• [Work required]: Arrange every line of the records below into a numbered list, omitting the blank lines.

• [Material provided]:
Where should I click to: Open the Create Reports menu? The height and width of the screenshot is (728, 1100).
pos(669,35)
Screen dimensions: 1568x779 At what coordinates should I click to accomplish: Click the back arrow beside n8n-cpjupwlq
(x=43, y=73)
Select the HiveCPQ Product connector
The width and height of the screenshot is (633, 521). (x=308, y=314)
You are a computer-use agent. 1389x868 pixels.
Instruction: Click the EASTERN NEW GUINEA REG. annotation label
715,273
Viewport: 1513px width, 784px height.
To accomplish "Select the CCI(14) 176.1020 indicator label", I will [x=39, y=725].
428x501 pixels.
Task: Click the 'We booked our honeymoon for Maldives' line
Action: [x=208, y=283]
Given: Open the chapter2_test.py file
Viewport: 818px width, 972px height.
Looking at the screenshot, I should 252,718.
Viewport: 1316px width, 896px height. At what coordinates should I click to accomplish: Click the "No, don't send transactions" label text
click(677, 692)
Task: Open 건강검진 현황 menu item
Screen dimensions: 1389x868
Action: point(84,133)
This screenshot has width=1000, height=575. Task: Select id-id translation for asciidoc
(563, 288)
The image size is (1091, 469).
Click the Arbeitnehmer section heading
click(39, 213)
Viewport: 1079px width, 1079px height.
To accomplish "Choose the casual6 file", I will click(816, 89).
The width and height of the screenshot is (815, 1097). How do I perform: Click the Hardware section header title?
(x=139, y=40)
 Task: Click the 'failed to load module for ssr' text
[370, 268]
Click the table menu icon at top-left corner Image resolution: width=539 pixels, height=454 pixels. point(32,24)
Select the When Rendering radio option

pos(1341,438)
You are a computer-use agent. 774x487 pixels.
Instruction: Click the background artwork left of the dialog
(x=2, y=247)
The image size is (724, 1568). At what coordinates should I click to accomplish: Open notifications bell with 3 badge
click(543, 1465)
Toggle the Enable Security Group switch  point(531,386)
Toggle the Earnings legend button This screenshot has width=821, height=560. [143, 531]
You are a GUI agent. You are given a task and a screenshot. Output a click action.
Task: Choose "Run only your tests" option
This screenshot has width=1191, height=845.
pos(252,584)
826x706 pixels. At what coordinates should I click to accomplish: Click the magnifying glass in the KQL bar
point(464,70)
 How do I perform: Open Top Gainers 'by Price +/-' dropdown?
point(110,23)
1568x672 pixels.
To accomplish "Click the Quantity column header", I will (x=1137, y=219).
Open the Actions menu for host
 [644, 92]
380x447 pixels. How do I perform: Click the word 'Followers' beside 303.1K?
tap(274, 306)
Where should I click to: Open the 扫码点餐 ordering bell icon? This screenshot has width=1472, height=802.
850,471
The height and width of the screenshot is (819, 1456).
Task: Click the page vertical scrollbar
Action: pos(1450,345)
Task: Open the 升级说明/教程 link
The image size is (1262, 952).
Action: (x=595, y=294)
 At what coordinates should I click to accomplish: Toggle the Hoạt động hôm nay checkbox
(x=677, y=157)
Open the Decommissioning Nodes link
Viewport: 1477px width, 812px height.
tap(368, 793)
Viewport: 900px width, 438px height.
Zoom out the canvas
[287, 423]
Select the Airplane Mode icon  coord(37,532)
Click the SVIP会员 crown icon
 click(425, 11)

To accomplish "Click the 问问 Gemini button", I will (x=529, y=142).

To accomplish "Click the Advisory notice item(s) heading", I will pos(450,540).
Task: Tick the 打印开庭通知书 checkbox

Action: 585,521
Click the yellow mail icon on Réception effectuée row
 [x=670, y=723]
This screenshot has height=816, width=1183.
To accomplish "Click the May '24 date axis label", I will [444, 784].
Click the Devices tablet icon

• [Reply to the task]:
1. Where should I click to: Open the Create Reports menu? The height and width of the screenshot is (728, 1100).
2. pos(669,35)
3. Screen dimensions: 1568x779 At what coordinates should I click to accomplish: Click the back arrow beside n8n-cpjupwlq
4. (x=43, y=73)
5. Select the HiveCPQ Product connector
6. The width and height of the screenshot is (633, 521). (x=308, y=314)
7. You are a computer-use agent. 1389x868 pixels.
8. Instruction: Click the EASTERN NEW GUINEA REG. annotation label
9. 715,273
10. Viewport: 1513px width, 784px height.
11. To accomplish "Select the CCI(14) 176.1020 indicator label", I will [x=39, y=725].
12. 428x501 pixels.
13. Task: Click the 'We booked our honeymoon for Maldives' line
14. Action: [x=208, y=283]
15. Given: Open the chapter2_test.py file
16. Viewport: 818px width, 972px height.
17. Looking at the screenshot, I should 252,718.
18. Viewport: 1316px width, 896px height. At what coordinates should I click to accomplish: Click the "No, don't send transactions" label text
19. click(677, 692)
20. Task: Open 건강검진 현황 menu item
21. Screen dimensions: 1389x868
22. Action: point(84,133)
23. This screenshot has width=1000, height=575. Task: Select id-id translation for asciidoc
24. (563, 288)
25. The image size is (1091, 469).
26. Click the Arbeitnehmer section heading
27. click(39, 213)
28. Viewport: 1079px width, 1079px height.
29. To accomplish "Choose the casual6 file", I will click(816, 89).
30. The width and height of the screenshot is (815, 1097). How do I perform: Click the Hardware section header title?
31. (x=139, y=40)
32.  Task: Click the 'failed to load module for ssr' text
33. [370, 268]
34. Click the table menu icon at top-left corner Image resolution: width=539 pixels, height=454 pixels. point(32,24)
35. Select the When Rendering radio option
36. pos(1341,438)
37. You are a computer-use agent. 774x487 pixels.
38. Instruction: Click the background artwork left of the dialog
39. (x=2, y=247)
40. The image size is (724, 1568). At what coordinates should I click to accomplish: Open notifications bell with 3 badge
41. click(543, 1465)
42. Toggle the Enable Security Group switch  point(531,386)
43. Toggle the Earnings legend button This screenshot has width=821, height=560. [143, 531]
44. You are a GUI agent. You are given a task and a screenshot. Output a click action.
45. Task: Choose "Run only your tests" option
46. This screenshot has width=1191, height=845.
47. pos(252,584)
48. 826x706 pixels. At what coordinates should I click to accomplish: Click the magnifying glass in the KQL bar
49. point(464,70)
50.  How do I perform: Open Top Gainers 'by Price +/-' dropdown?
51. point(110,23)
52. 1568x672 pixels.
53. To accomplish "Click the Quantity column header", I will (x=1137, y=219).
54. Open the Actions menu for host
55.  [644, 92]
56. 380x447 pixels. How do I perform: Click the word 'Followers' beside 303.1K?
57. tap(274, 306)
58. Where should I click to: Open the 扫码点餐 ordering bell icon? This screenshot has width=1472, height=802.
59. 850,471
60. The height and width of the screenshot is (819, 1456).
61. Task: Click the page vertical scrollbar
62. Action: pos(1450,345)
63. Task: Open the 升级说明/教程 link
64. The image size is (1262, 952).
65. Action: (x=595, y=294)
66.  At what coordinates should I click to accomplish: Toggle the Hoạt động hôm nay checkbox
67. (x=677, y=157)
68. Open the Decommissioning Nodes link
69. Viewport: 1477px width, 812px height.
70. tap(368, 793)
71. Viewport: 900px width, 438px height.
72. Zoom out the canvas
73. [287, 423]
74. Select the Airplane Mode icon  coord(37,532)
75. Click the SVIP会员 crown icon
76.  click(425, 11)
77. To accomplish "Click the 问问 Gemini button", I will (x=529, y=142).
78. To accomplish "Click the Advisory notice item(s) heading", I will pos(450,540).
79. Task: Tick the 打印开庭通知书 checkbox
80. Action: 585,521
81. Click the yellow mail icon on Réception effectuée row
82.  [x=670, y=723]
83. This screenshot has height=816, width=1183.
84. To accomplish "Click the May '24 date axis label", I will [444, 784].
85. Click the Devices tablet icon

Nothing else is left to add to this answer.